4. They recognize emotions as friendly messengers.

There is no emotions bad in themselves, they can all carry messages important about ourselves. The sadness o to happinesshe fear o to calm are signals that can motivate us to address issuesa grow personallyto make decisions that will help us to have greater inner harmony and happiness.

5. They understand the true meaning of anger.

The ira as emotion it is very important when it helps us to protect a legitimate space. As the psychologist says Ana Belén Medialdea“anger can help us to be aware of many things already put limits when we feel invaded. Without the ira we would be puppets. So it is not about avoiding feeling it, but what we need is, rather, to feel it, to listen to it, channel it and manage it“. The function of anger is to help us defend ourselves against injustices and bring out our roar of dignity. Fundamental to protect our happiness.

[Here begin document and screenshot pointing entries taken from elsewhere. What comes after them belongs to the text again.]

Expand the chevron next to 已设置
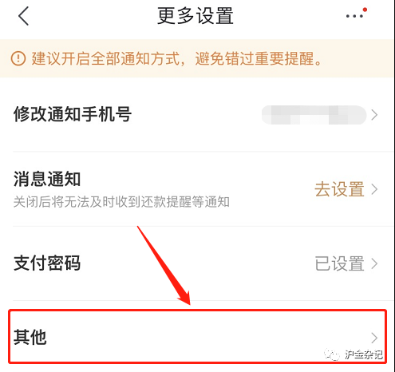 point(374,263)
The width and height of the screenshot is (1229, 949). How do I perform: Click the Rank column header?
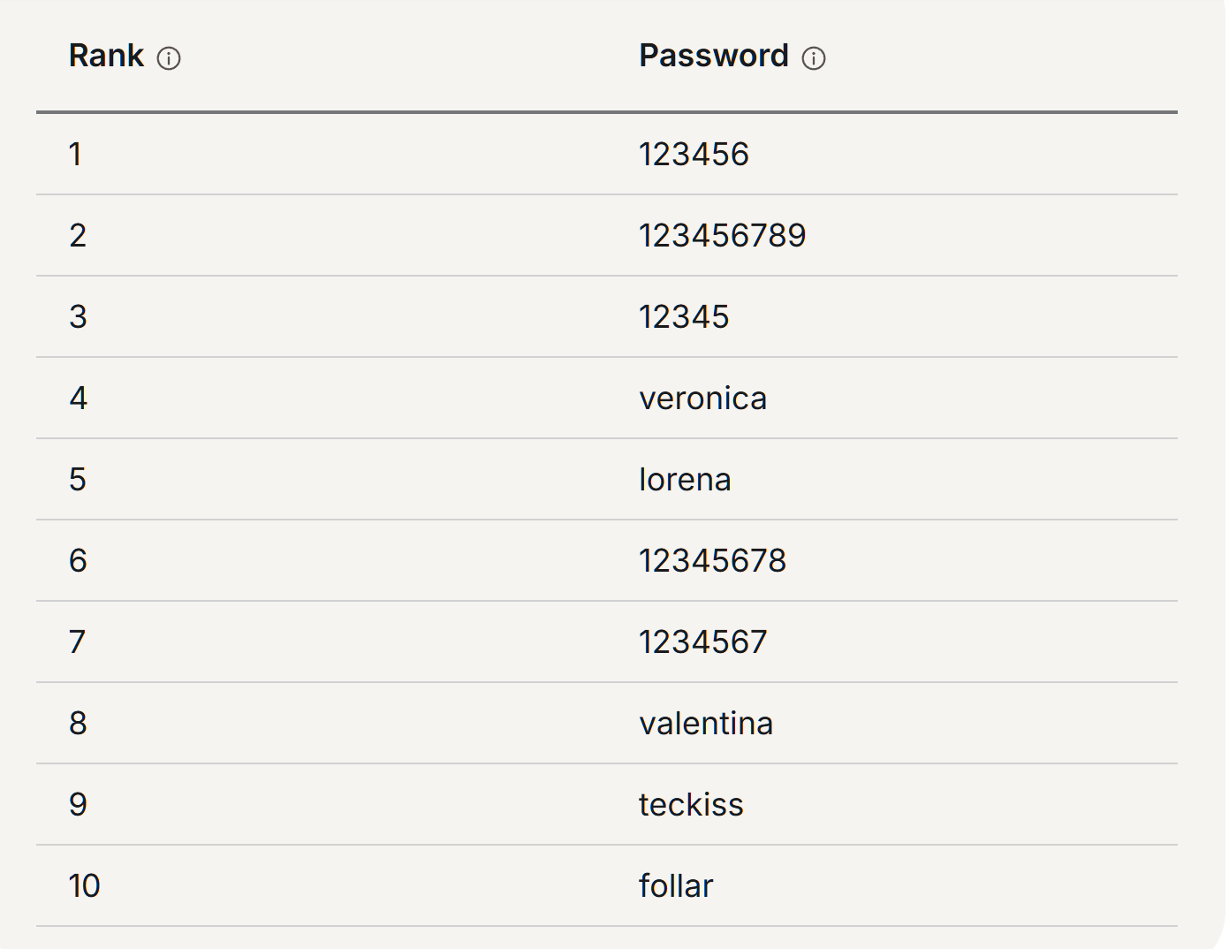pyautogui.click(x=106, y=56)
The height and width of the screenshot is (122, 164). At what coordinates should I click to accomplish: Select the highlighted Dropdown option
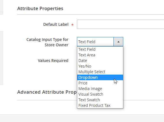pos(100,77)
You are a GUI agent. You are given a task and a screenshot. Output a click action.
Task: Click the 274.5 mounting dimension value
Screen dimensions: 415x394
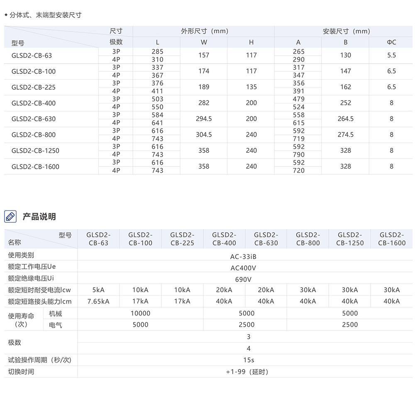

6. They feel deep compassion for others

people with high emotional intelligence they are very aware of the need to conjugate the “we” and experience a deep desire to help others. They understand that a simple act of goodness can transform someone’s day. They know that by offering support, understanding and kindnesscan contribute to the collective well-being of humanity.

7. They practice self-compassion.

The empathy towards ourselves is as important as the one we practice towards others. Hence, people with great emotional intelligence practice the self care, set limits, be kind to yourself, and forgive yourself. According to the psychologist Courtney Warrenthe better you feel about yourself as a person, the easier it will be for you Be yourself no matter what situation you find yourself in. According to the psychologist, when you feel that you are not up to how you would like to be, remember that life is a continuum learning. The goal is not to be perfect, it is to learn from your mistakes so as not to repeat them again.”